* [WHAT YOU WILL DO]:
Using the entries below, restate word for word only the lines from the one with "Instruction: Click the Duplizieren button" to the final line, leaving the pictures out.

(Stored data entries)

^^^^^^^^

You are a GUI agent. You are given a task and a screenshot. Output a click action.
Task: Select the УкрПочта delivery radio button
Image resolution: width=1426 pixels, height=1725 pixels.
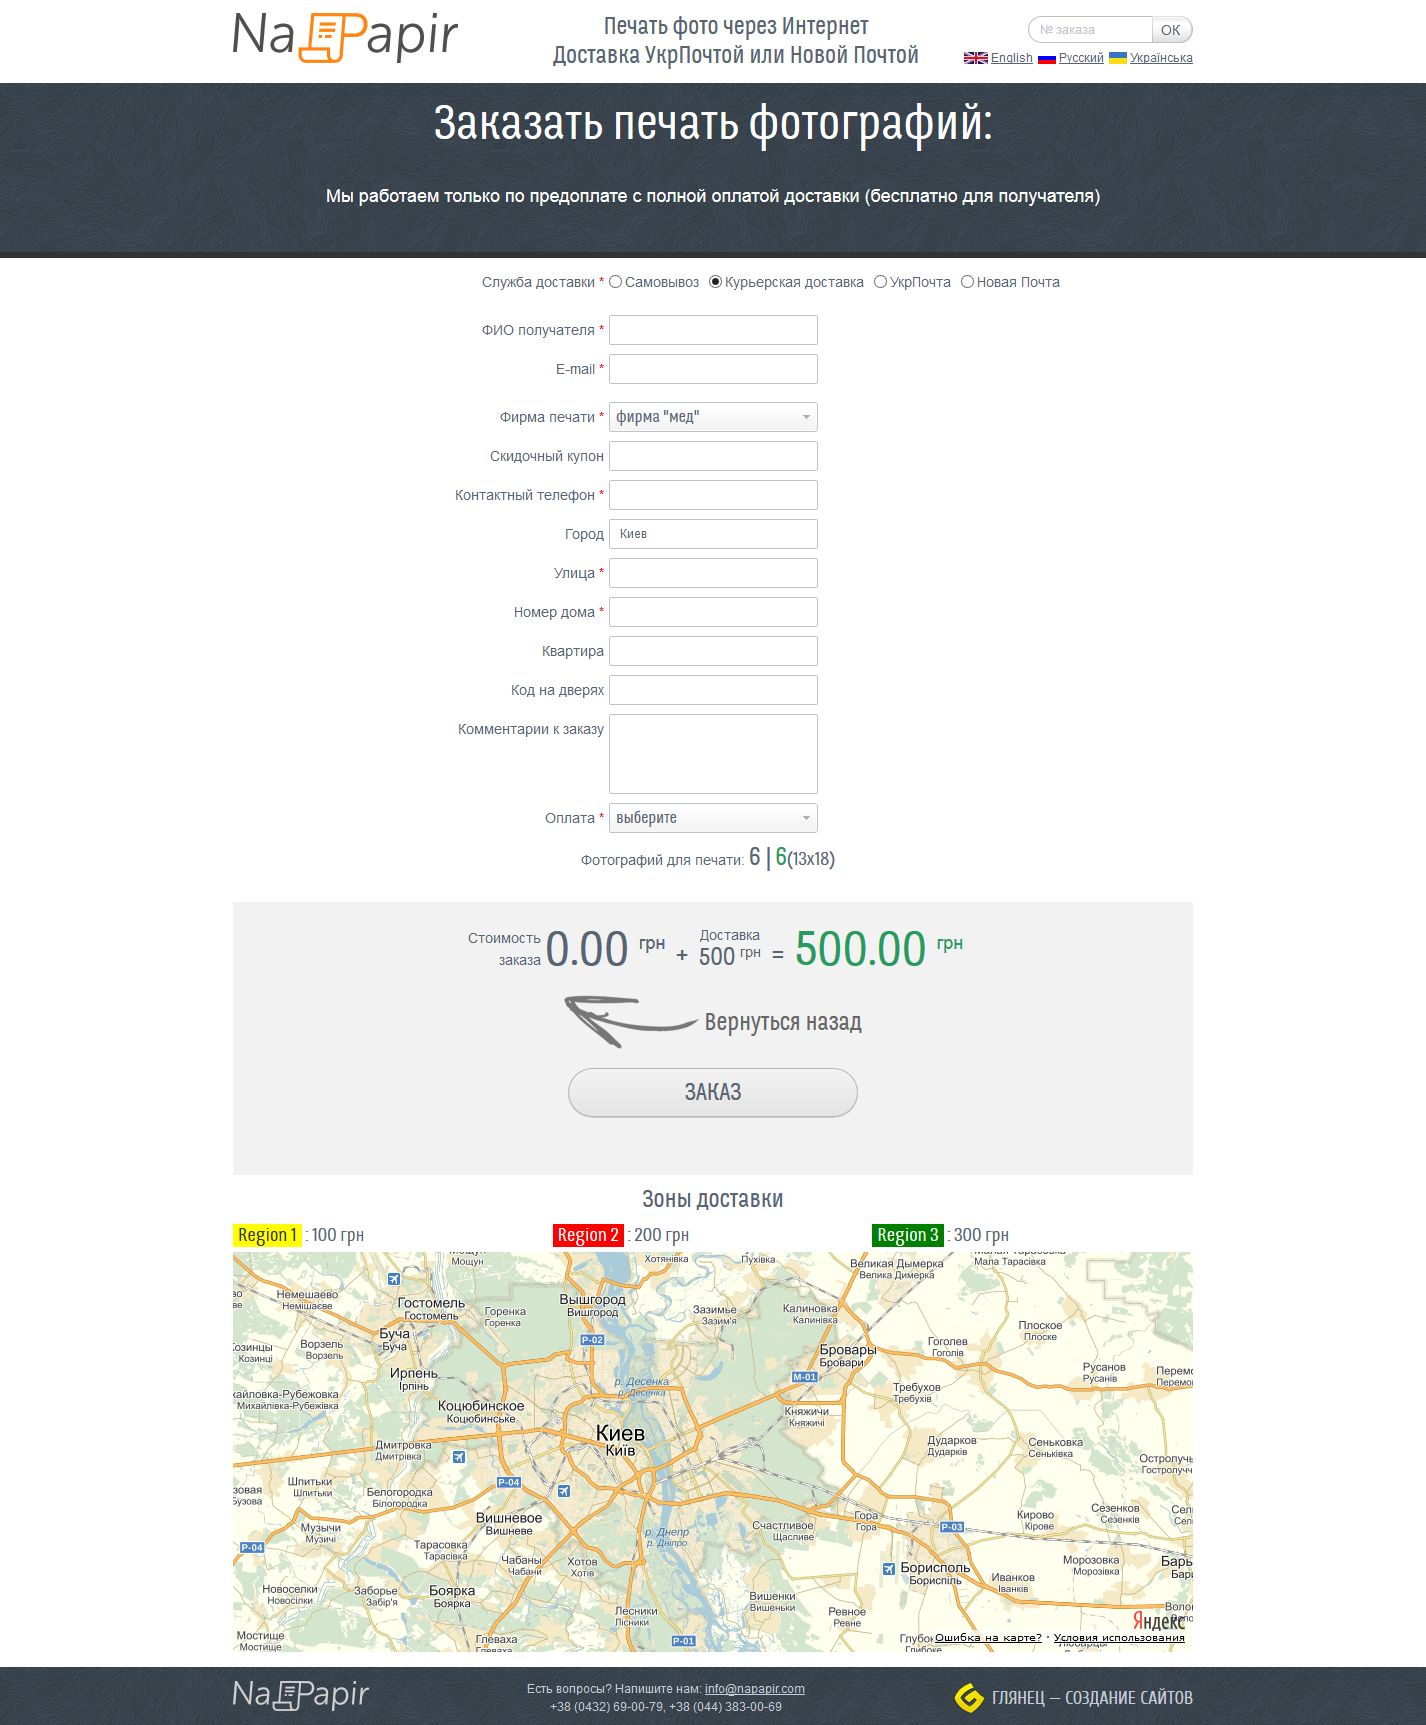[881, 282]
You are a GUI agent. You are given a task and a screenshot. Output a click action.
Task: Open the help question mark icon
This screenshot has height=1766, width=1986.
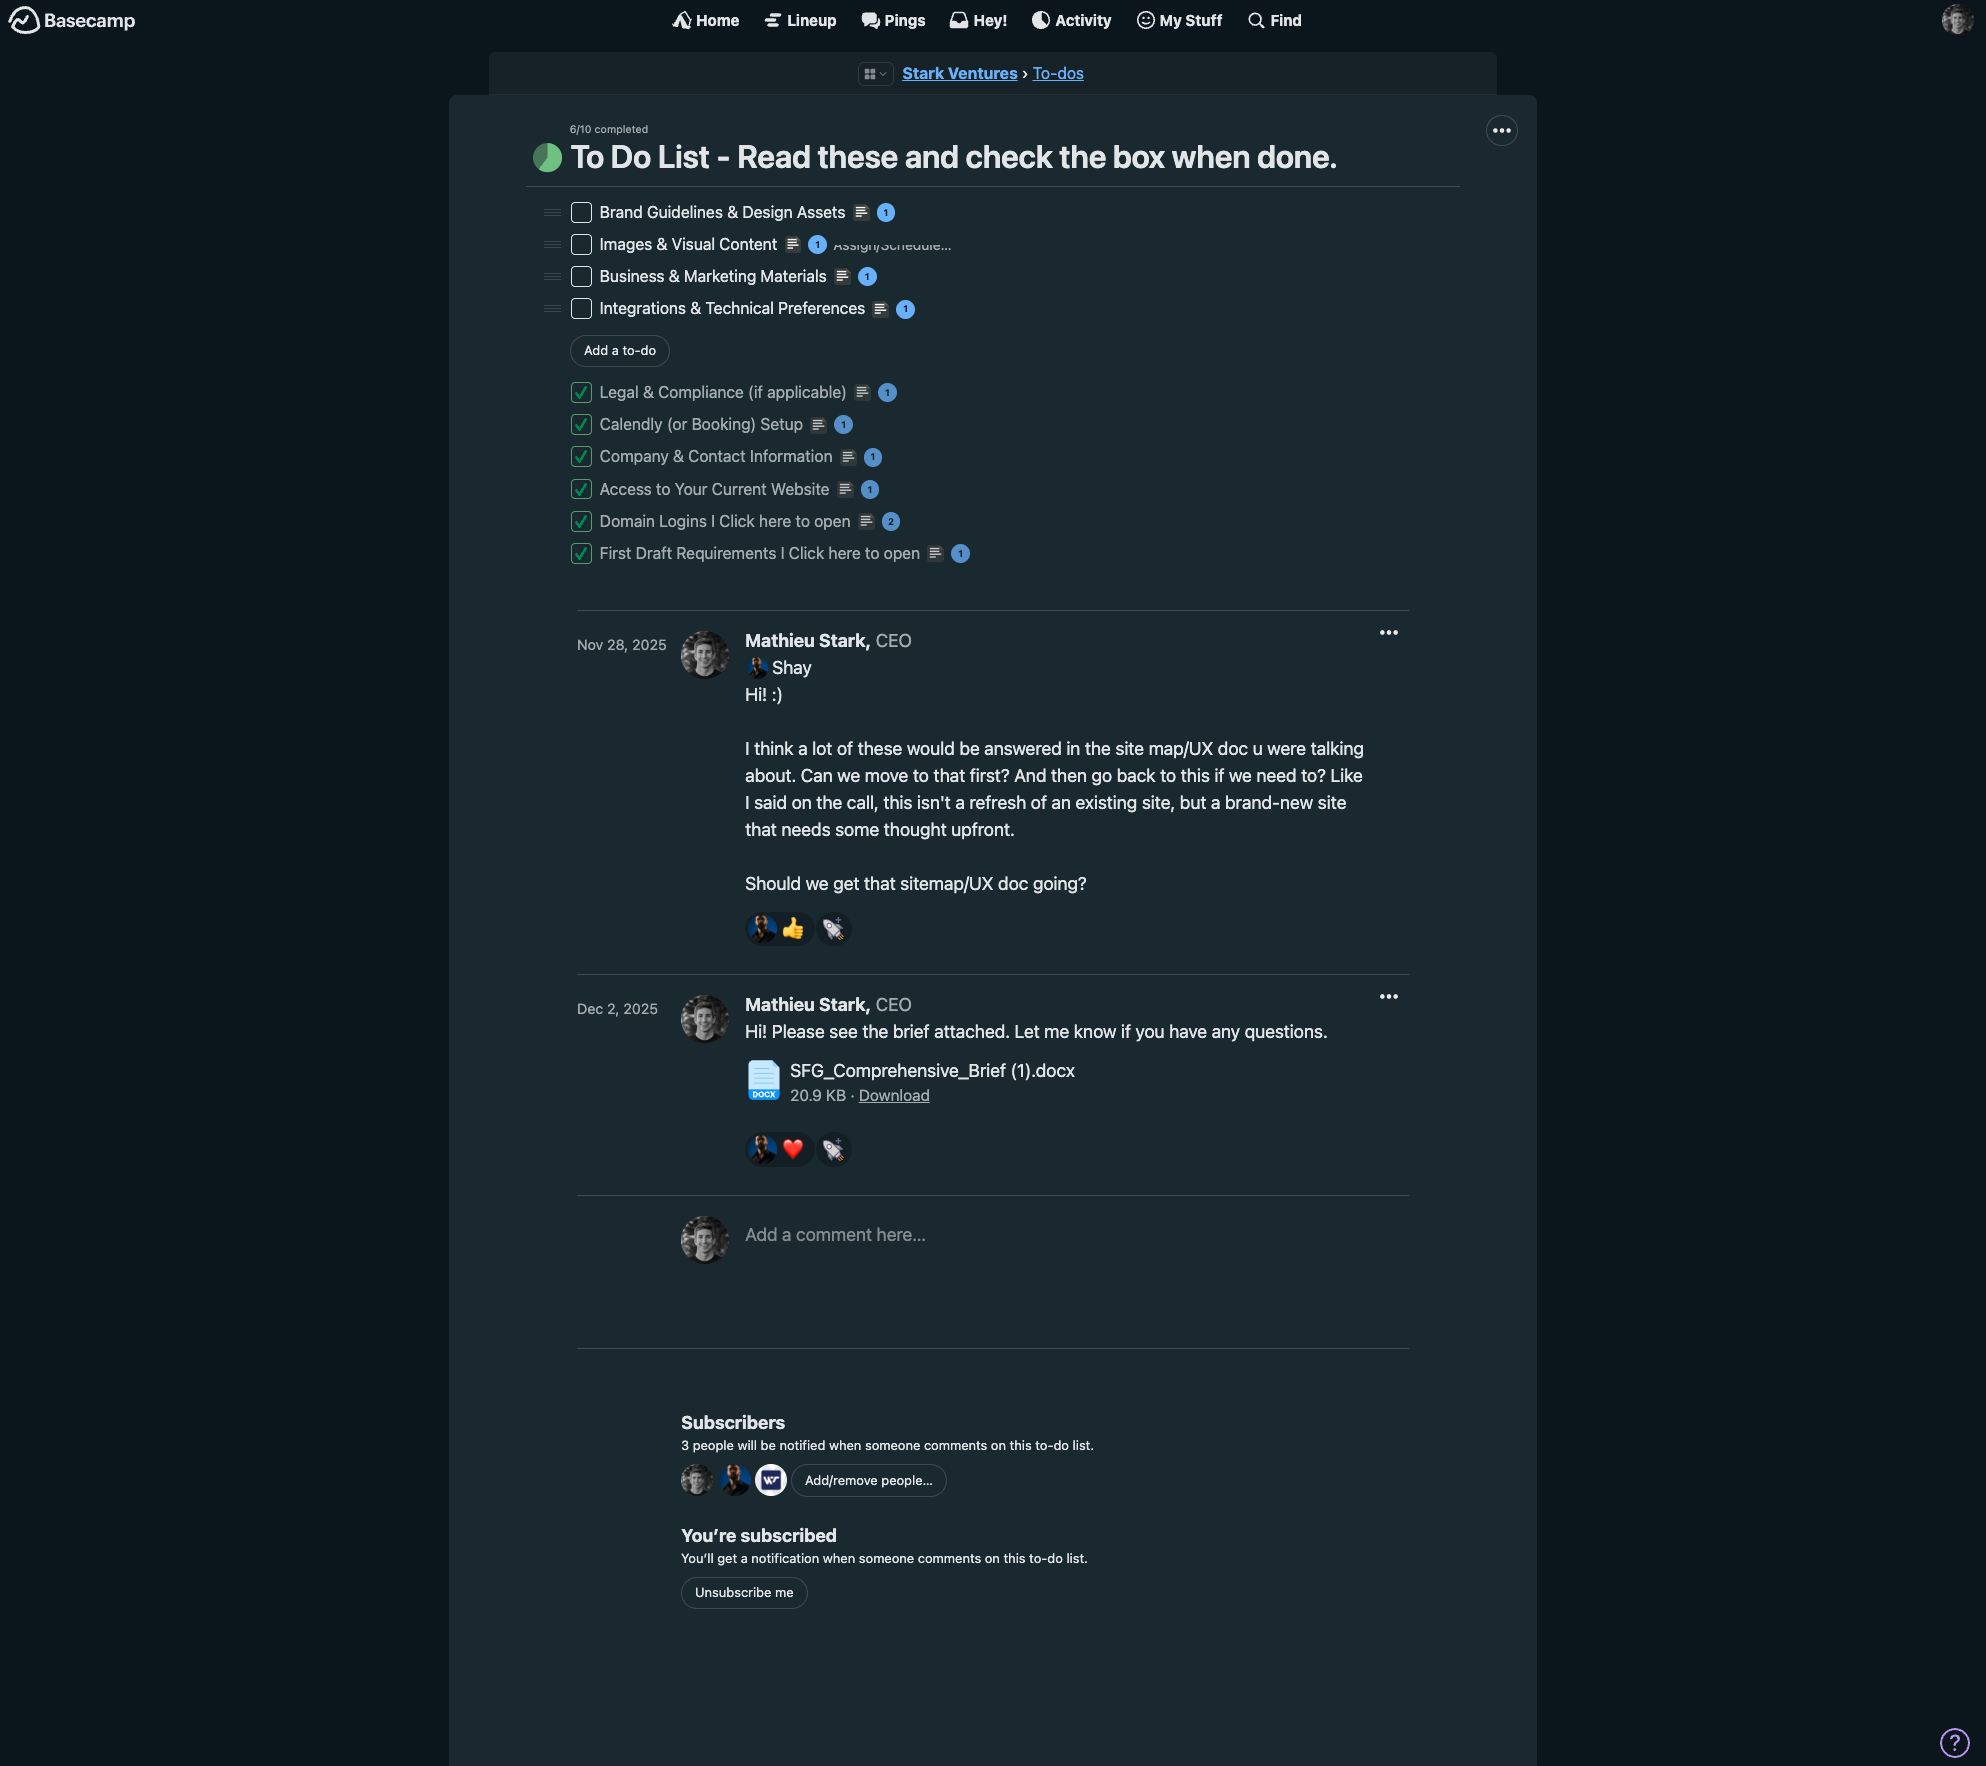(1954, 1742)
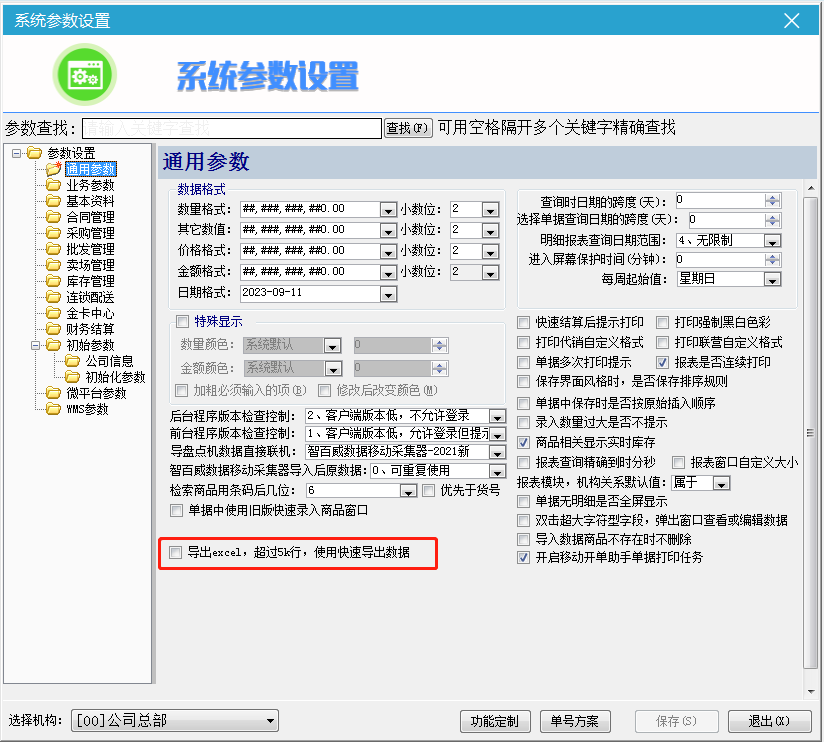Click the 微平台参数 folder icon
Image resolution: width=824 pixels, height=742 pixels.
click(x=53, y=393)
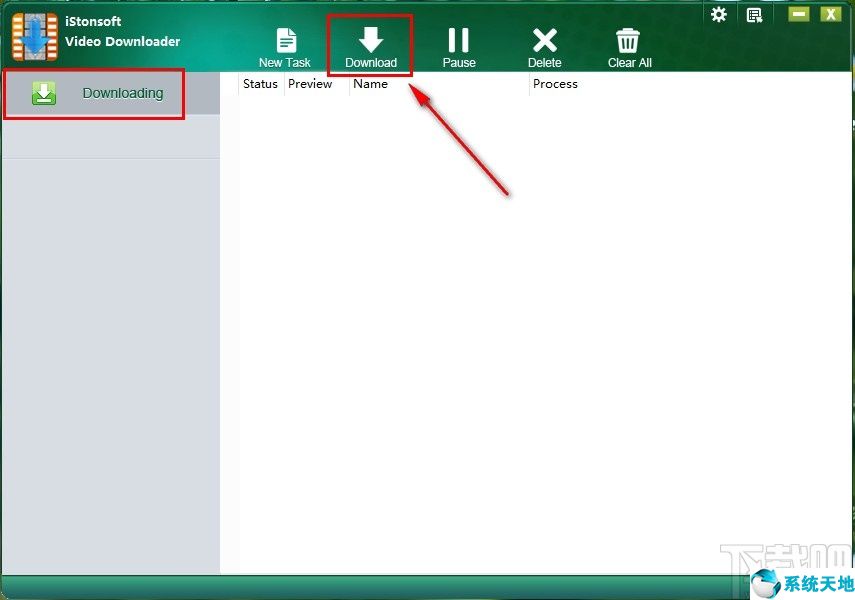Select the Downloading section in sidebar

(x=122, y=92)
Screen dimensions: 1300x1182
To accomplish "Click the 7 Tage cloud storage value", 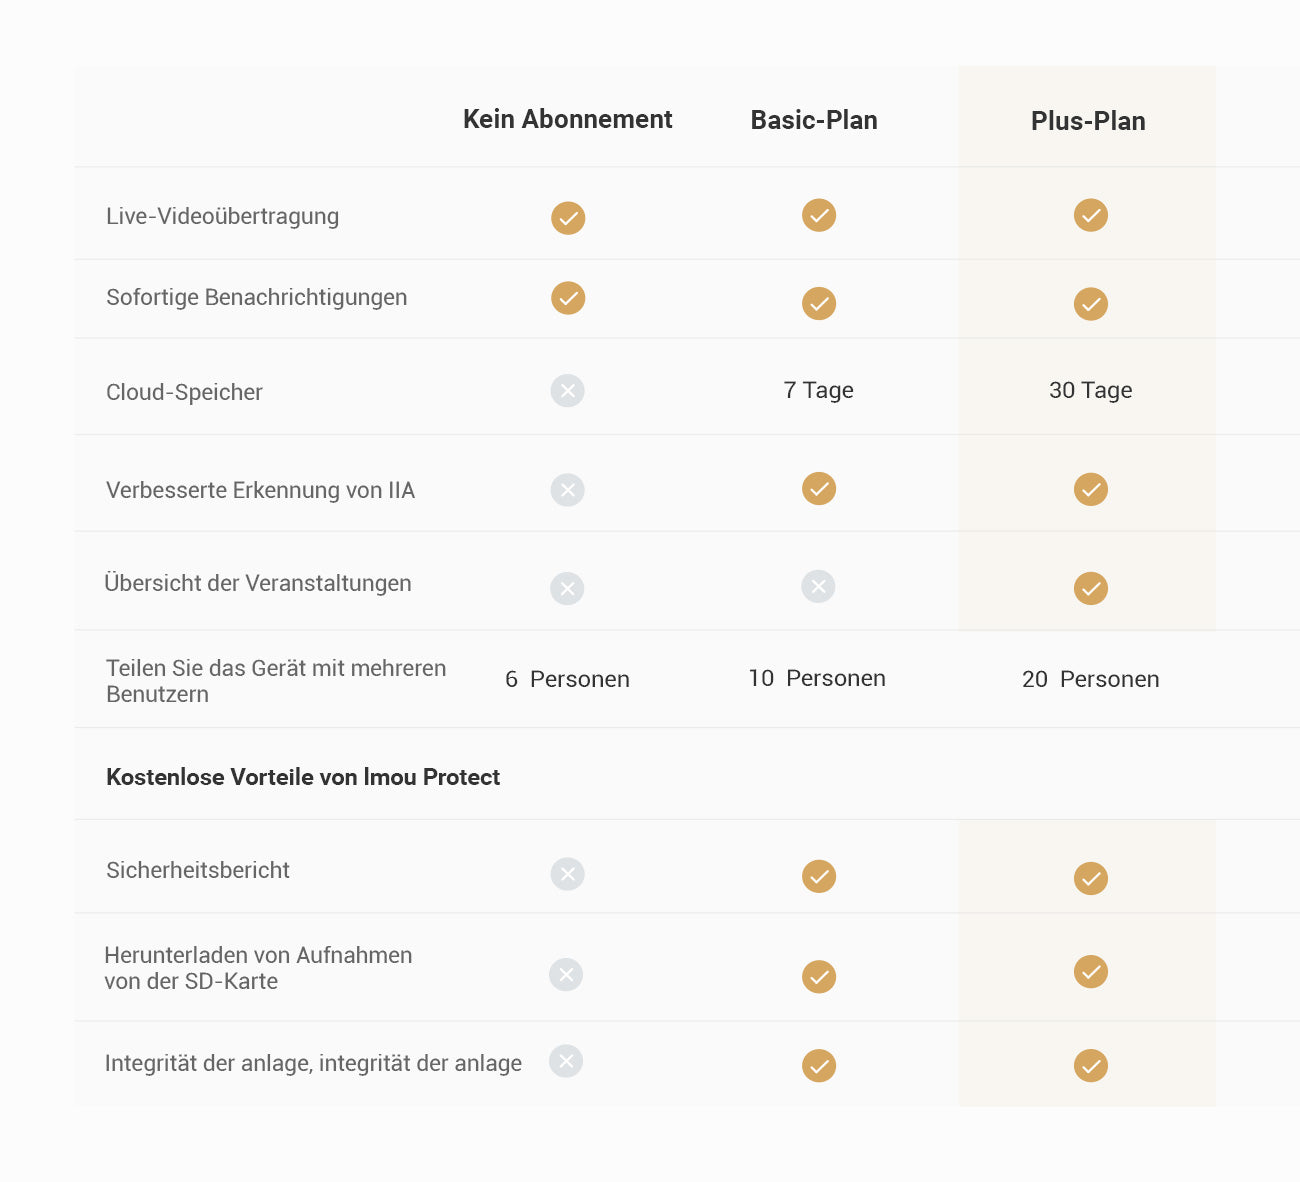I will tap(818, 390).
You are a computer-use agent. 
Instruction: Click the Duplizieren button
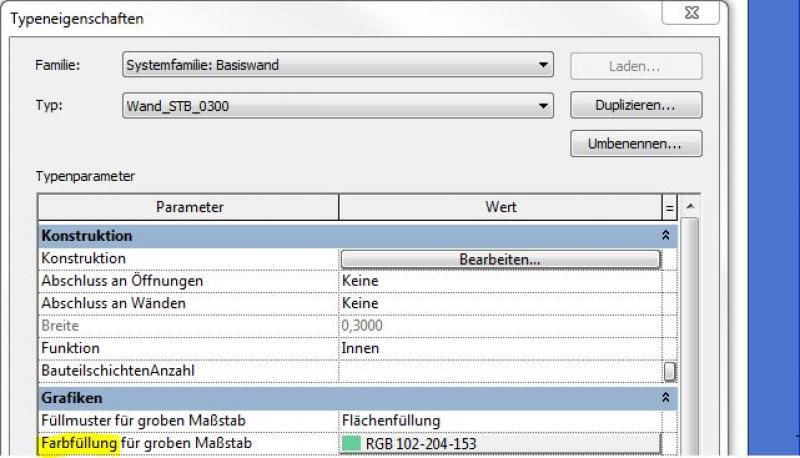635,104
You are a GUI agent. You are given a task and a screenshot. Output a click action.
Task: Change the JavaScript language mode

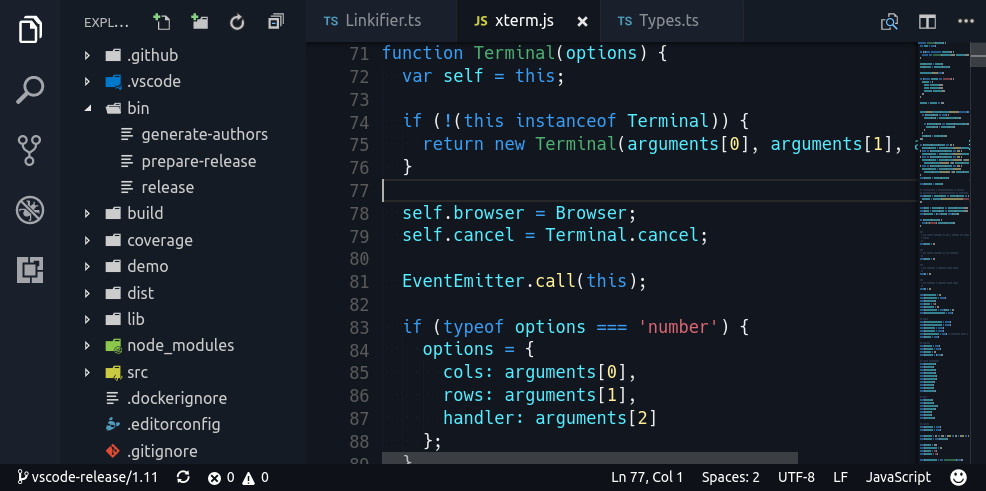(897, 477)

^^^^^^^^

* [ANSWER SECTION]:
Instruction: Click the Duplizieren button
635,104
You are a GUI agent. You are given a task and a screenshot. Output a click action.
Task: Change the JavaScript language mode

(897, 477)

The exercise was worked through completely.